CROs need a reputable end-to-end cybersecurity solution in place to stay on top of their game. Since all digital initiatives are now hosted across clouds, CROs should look to a powerful cloud-based security solution like that offered by Microsoft Azure, which can help keep pace with the evolving threat landscape and secure their workloads across a hybrid environment.
The solution should include backup and disaster recovery, essential to the business’s ability to remain up and running in the face of unforeseen disruption. When it comes to implementing new technologies, CROs should interrogate the security behind the solution whether it be in the cloud or on premise. When dealing with a cloud solution it can be particularly helpful to read through the security whitepapers released by the vendor to understand how it secures its datacentres.

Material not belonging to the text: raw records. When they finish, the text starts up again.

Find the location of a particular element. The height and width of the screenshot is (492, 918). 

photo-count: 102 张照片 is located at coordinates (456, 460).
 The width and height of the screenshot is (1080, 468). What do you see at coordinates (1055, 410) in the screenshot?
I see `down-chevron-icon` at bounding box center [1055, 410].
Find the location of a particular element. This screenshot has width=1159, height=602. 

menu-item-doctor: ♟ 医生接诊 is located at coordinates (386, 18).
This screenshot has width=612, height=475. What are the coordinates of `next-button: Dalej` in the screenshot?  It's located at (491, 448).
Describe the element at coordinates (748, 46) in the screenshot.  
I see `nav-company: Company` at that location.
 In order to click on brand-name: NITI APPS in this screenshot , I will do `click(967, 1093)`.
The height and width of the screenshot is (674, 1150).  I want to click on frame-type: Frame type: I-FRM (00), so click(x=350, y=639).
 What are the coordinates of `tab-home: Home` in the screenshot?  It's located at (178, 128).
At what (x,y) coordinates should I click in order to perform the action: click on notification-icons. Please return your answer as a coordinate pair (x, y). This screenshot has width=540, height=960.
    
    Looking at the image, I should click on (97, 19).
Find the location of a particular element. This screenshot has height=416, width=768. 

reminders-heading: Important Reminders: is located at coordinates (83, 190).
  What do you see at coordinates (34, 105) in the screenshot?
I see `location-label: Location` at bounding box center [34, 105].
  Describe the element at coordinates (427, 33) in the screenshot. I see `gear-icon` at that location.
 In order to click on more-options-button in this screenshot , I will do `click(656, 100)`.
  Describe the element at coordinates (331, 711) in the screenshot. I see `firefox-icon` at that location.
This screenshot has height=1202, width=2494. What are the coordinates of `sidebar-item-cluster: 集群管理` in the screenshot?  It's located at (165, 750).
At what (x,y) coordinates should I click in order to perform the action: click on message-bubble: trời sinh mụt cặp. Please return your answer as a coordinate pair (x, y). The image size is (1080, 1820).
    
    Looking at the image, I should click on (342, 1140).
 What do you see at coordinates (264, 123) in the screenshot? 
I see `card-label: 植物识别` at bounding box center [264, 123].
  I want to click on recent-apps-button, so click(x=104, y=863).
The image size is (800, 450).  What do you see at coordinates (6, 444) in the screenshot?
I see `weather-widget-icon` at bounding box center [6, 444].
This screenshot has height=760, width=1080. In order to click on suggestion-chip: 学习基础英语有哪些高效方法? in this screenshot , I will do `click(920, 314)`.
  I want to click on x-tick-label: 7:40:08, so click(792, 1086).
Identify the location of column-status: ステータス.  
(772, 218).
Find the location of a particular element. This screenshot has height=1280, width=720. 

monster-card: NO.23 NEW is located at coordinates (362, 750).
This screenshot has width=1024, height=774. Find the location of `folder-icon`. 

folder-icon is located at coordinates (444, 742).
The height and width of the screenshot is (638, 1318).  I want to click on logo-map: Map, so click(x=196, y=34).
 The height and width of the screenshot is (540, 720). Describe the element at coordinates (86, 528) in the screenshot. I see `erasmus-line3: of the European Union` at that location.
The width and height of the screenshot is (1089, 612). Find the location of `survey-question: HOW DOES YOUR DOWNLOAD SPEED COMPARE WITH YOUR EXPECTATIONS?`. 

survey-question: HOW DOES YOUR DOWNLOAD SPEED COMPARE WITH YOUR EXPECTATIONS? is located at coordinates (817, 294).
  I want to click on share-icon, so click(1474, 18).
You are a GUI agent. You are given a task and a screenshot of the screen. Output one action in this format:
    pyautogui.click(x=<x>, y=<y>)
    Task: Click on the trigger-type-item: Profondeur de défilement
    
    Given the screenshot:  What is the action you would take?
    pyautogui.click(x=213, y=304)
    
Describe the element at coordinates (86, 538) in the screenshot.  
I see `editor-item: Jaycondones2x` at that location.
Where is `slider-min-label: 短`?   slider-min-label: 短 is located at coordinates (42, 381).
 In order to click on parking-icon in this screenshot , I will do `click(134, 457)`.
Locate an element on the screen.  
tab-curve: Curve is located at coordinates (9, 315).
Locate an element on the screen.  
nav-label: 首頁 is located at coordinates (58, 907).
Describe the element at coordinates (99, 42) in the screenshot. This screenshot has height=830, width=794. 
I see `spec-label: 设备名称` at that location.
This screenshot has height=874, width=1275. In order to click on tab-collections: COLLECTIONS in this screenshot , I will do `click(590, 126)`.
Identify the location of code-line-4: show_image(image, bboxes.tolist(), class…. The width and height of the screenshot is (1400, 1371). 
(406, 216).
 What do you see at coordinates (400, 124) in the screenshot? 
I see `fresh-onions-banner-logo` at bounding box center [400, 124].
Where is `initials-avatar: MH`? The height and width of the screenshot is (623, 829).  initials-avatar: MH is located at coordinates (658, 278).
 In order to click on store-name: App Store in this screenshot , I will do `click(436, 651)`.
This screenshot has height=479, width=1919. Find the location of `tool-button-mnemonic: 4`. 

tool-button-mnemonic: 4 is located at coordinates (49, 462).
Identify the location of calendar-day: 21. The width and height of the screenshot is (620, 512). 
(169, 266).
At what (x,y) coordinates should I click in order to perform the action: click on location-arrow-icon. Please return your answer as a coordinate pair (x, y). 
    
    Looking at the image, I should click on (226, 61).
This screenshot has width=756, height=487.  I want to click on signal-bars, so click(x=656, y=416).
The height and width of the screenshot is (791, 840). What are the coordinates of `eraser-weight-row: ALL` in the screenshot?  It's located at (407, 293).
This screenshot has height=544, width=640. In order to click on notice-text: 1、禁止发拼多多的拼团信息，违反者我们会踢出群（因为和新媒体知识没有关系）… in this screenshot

The right solution ultimately lowers the cyber risk for organisations. By deploying suitable application security systems, companies can mitigate today’s advanced threats.
In the pursuit of business continuity and availability of systems, IT professionals must go beyond the ABCs of security. It has become a choice of fighting technology with technology and finding the right partners to implement.
CROs have stepped out of the back office and into the boardroom. Coming from behind the scenes, today CROs are in the public spotlight. Often viewed as an unbiased ethics soundboard, the life of a CRO is by no means dull.